As befits an adventurous dance company, North Carolina Dance Theatre presents a program each season called Innovative Works, in which the dancers can explore the far reaches and strange cul-de-sacs of contemporary ballet. This year’s program, which will repeat Nov. 8-10 (with cast changes) in the Booth Playhouse of the Blumenthal Performing Arts Center, features a beautiful pas de deux by company member Sasha Janes, two short works by Dwight Rhoden, one each by Uri Sands and Mark Diamond, and — back by popular demand — opens with Nacho Duato’s glorious “Na Floresta,” which formed the centerpiece of last spring’s Natural Beauty program.

Janes set his first professional choreography to an aria from Handel’s Rinaldo, as sung by Cecilia Bartoli, and set it on himself and ballerina Rebecca Carmazzi. “Lascia la Spina, Cogli la Rosa” is a showcase for their considerable talents. Strictly speaking, this is not a new work, having debuted at the Chautauqua Institute in 2006, and Janes and Carmazzi performed it in Manhattan with Configuration Dance this April. (It will be performed next spring at Indiana University’s Opera and Ballet Theater, as part of a program of dances set to songs.) Both Janes and Carmazzi are fascinating dancers combining, as they both do, a crystalline clarity in their line and shape-making with easy fluidity of motion. These physical qualities support an unforced and subtle emotional expressivity that is given full rein here in a dance of love all roses and no thorns. Carmazzi had been particularly notable for her vivid attack in her solo in “Na Floresta” earlier in the evening, and here she was incandescent. You couldn’t ask for better chemistry between the dancers. Janes is particularly good with overhead lifts, and perhaps the most innovative aspect of this pas de deux is his enrichment of the pattern of lifts with some done from a horizontal position, rather than a vertical. These result in interesting spiky shapes to punctuate the velvety flow of the more classical steps. As much as a dance, “Lascia la Spina, Cogli la Rosa” seems a declaration of passionate engagement with life’s beauty. If this is Janes’ manifesto, I think he will find many followers.

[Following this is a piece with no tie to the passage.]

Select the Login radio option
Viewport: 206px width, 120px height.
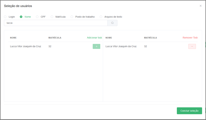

Mark Diamond’s view of love in his new work, “Endless Now,” is not quite painless. Set to the first movement of Rachmaninov’s Piano Concerto No. 2, it twins the joys of love with its trials, many of which come from grasping the thorns of greed and fear. Diamond is amazingly skilled at telling a story without getting too particular, allowing us to insert ourselves into the narrative. Danced by Sasha Janes and Alessandra Ball with Joseph Watson, this is a powerful little parable. Time passes like a dance — but like a dance, love can endure time’s passing if one lets it live always in the mind’s endless now. Diamond also designed the costumes, full unitards with delicate painted designs, and the slender Alessandra Ball was ravishing in hers. There is a moment when she rises on one white satin pointe shoe and raises the other leg, bent between her body and Janes’, then extends it to tap insistently against his shoulder, that is almost impossibly elegant and poignant. There are many other powerful moments, especially those that balance the opposing forces between the two men that make this a memorable dance.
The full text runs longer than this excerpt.